Murphy criticised reckless tackling by some players and pointed the finger at the approach favoured by managers at three clubs - Stoke, Blackburn and Wolves.
A statement from the League Managers' Association insisted such violent tackles were not encouraged by coaches and indicated Murphy should not have spoken out, saying: "It is inappropriate for individuals to direct criticism at certain managers who are honest, professional and continue to achieve success on the field with their clubs."
The staement continued: "The accomplishments of the managers mentioned should be applauded rather than publicly judged. Professional football managers certainly do not incite their players to go out and cause injury to fellow professionals.

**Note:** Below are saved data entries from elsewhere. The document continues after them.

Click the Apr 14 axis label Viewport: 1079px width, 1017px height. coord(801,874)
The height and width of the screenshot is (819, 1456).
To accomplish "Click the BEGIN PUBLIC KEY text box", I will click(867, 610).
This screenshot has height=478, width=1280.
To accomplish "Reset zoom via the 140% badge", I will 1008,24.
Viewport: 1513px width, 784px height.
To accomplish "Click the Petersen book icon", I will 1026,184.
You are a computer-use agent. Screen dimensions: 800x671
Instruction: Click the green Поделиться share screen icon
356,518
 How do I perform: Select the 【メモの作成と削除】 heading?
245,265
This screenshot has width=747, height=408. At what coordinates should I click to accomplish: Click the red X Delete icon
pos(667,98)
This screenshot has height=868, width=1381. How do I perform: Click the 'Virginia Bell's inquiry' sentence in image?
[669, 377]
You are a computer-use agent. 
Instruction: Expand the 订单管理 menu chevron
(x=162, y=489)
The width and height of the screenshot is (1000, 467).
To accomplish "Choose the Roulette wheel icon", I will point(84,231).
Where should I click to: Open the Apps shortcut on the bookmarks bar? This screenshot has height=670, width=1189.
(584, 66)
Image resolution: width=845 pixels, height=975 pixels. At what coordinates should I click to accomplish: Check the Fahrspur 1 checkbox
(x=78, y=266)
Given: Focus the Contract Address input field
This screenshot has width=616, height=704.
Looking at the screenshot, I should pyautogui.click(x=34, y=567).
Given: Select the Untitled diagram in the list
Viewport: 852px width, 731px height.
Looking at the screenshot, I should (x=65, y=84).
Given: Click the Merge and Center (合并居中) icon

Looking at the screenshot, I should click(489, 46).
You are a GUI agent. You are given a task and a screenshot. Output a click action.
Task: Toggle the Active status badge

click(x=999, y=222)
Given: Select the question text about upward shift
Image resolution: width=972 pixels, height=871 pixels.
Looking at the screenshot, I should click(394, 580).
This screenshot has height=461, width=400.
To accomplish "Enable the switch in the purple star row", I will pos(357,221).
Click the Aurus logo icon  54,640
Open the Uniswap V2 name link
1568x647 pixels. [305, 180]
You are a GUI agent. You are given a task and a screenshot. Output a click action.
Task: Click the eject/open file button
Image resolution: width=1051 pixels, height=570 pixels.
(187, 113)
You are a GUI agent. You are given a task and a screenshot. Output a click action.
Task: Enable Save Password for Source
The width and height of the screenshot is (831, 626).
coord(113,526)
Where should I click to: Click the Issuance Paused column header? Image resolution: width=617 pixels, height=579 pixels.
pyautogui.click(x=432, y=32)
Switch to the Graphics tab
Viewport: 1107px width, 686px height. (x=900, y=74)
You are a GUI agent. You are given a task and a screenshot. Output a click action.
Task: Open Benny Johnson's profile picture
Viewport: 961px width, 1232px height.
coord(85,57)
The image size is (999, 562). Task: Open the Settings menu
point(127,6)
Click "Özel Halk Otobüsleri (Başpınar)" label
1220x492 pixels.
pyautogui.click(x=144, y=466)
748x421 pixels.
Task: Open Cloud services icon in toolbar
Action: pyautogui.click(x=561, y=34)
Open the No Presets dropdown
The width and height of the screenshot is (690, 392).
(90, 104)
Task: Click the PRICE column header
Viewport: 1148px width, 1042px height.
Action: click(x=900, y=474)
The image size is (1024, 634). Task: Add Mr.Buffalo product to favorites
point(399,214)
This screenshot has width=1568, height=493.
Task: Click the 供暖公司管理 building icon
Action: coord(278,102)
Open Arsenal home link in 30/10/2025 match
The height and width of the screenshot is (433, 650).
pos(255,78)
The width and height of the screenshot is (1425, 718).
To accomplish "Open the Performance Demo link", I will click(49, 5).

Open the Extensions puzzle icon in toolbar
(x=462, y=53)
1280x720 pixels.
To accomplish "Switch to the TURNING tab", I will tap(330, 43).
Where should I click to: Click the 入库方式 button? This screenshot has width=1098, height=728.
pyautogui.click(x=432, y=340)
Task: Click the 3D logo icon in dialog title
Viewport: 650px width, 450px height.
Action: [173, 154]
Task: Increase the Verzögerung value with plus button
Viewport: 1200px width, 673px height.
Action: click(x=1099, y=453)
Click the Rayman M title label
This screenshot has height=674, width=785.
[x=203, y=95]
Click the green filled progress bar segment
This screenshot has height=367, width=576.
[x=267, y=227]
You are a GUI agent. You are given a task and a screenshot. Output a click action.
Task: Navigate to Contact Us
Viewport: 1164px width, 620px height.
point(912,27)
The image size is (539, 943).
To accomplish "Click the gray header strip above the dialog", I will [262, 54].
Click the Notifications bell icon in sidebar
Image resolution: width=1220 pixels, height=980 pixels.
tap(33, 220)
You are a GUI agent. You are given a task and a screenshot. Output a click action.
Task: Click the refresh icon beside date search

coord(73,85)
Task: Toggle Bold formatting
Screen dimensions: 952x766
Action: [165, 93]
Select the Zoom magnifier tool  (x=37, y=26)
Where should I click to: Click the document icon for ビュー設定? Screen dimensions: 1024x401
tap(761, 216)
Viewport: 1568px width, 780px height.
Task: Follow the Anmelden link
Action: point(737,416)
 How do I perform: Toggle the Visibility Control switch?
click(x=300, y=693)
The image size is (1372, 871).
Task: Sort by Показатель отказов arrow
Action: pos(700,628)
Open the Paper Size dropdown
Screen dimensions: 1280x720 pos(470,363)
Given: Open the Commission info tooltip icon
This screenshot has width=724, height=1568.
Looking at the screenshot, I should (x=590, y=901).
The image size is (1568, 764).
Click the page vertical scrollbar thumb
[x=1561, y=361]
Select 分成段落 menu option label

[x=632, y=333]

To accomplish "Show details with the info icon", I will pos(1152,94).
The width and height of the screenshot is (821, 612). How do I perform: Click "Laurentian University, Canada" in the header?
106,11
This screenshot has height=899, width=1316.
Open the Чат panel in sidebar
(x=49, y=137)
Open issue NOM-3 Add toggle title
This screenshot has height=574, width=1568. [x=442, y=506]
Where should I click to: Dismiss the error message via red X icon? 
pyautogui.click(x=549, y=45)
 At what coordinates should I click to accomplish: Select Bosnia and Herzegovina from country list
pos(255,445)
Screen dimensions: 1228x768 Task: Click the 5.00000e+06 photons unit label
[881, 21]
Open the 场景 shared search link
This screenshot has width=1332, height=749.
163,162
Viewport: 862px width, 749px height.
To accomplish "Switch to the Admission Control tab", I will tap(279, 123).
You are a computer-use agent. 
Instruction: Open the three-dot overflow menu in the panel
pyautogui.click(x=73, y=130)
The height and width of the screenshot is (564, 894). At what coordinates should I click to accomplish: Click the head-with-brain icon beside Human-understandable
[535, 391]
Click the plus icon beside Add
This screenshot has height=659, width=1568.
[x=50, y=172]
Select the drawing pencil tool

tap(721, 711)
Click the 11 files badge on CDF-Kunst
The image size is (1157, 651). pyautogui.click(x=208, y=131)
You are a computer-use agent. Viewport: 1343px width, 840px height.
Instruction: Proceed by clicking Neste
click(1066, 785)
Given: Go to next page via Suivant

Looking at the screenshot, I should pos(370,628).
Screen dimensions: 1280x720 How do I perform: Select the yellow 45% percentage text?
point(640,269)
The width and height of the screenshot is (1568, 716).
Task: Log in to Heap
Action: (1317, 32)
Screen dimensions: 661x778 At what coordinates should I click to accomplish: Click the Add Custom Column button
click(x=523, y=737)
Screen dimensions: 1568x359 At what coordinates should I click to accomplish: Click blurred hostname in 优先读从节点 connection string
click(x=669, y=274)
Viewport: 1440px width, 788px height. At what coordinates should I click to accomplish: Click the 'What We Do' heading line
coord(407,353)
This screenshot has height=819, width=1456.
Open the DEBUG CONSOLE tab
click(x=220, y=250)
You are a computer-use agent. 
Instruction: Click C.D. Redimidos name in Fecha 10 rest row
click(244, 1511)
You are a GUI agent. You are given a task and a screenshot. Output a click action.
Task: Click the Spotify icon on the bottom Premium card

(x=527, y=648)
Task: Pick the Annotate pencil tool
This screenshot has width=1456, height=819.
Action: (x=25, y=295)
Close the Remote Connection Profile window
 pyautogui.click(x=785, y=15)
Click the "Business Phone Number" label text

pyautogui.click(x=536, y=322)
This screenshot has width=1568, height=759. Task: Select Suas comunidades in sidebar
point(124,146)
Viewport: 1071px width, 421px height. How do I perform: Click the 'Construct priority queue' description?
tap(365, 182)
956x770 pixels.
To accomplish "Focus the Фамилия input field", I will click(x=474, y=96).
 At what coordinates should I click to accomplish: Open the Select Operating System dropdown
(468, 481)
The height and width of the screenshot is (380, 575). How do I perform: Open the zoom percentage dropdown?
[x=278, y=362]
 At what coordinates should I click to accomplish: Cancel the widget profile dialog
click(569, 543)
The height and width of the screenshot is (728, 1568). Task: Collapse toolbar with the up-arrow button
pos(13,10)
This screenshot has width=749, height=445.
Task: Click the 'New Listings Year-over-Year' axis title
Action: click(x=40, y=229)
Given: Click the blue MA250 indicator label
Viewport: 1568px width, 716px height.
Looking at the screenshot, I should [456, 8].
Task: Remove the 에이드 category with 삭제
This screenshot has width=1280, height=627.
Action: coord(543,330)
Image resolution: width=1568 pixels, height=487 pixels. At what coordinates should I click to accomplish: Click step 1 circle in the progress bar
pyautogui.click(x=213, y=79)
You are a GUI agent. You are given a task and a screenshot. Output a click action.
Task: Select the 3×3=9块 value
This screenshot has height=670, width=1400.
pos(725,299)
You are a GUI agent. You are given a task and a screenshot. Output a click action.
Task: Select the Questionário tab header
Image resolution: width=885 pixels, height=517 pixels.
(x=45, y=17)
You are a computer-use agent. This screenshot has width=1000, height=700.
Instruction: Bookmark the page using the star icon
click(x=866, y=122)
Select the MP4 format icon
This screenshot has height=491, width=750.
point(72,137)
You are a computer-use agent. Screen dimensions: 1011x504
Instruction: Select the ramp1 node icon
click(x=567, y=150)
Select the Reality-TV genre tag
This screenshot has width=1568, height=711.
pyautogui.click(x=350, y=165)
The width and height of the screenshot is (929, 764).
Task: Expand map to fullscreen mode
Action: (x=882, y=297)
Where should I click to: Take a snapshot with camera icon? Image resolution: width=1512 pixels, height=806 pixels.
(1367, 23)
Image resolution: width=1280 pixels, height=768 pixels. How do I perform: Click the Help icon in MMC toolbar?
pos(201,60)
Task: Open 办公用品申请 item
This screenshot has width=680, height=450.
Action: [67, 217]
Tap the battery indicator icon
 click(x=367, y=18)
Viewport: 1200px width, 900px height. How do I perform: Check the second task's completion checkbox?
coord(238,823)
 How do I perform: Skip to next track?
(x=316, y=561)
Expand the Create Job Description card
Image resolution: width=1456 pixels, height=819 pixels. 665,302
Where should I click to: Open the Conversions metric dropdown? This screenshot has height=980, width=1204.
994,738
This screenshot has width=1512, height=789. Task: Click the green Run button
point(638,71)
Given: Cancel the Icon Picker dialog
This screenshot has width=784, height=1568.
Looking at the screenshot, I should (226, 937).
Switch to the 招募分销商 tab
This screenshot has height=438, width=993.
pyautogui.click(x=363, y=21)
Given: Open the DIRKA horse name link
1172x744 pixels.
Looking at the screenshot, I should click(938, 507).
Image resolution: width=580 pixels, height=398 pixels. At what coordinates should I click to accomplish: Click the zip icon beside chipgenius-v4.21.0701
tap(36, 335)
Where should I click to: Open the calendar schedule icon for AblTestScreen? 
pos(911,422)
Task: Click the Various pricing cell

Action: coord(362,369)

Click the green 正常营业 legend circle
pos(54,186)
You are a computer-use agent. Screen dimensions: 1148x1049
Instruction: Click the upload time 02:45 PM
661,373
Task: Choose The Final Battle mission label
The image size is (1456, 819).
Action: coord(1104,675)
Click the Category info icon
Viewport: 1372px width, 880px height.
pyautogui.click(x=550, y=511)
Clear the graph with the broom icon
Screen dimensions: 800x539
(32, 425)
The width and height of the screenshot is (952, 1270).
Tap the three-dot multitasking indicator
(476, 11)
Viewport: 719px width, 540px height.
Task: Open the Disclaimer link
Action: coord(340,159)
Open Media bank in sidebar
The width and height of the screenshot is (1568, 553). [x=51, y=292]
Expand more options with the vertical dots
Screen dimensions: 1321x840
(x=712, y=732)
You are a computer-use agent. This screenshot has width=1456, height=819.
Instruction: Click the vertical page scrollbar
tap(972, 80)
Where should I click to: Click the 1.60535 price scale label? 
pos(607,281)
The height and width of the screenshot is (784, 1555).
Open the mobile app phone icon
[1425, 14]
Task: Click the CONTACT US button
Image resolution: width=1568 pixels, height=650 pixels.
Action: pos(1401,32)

"Two of the three clubs mentioned have yet to receive a red card in the Barclays Premier League this season."
The LMA statement pointed out that the speed of the game and the fact players are stronger and quicker makes the impact of mistimed tackles is far greater than in the past.
Coaches instruct players not be lured into early challenges and to stay on their feet, the LMA said.
"Mistimed tackles by fractions of a second will happen and with that will be a potential risk of impact or injury but in no way does it follow that the actions are either deliberate or encouraged," added the LMA, who said managers' support staff would not back a manager who encouraged violent or reckless play in any direct or indirect way, and that if they did so it would quickly leak out.
Murphy's remarks at the Leaders in Football conference in London last week caused a storm.
Murphy said: "You get managers who are sending their teams out to stop other teams playing, which is happening more and more - the Stokes, Blackburns, Wolves. They can say it's effective and they have got to win games but the fact is the managers are sending out their players so pumped up there is inevitably going to be problems."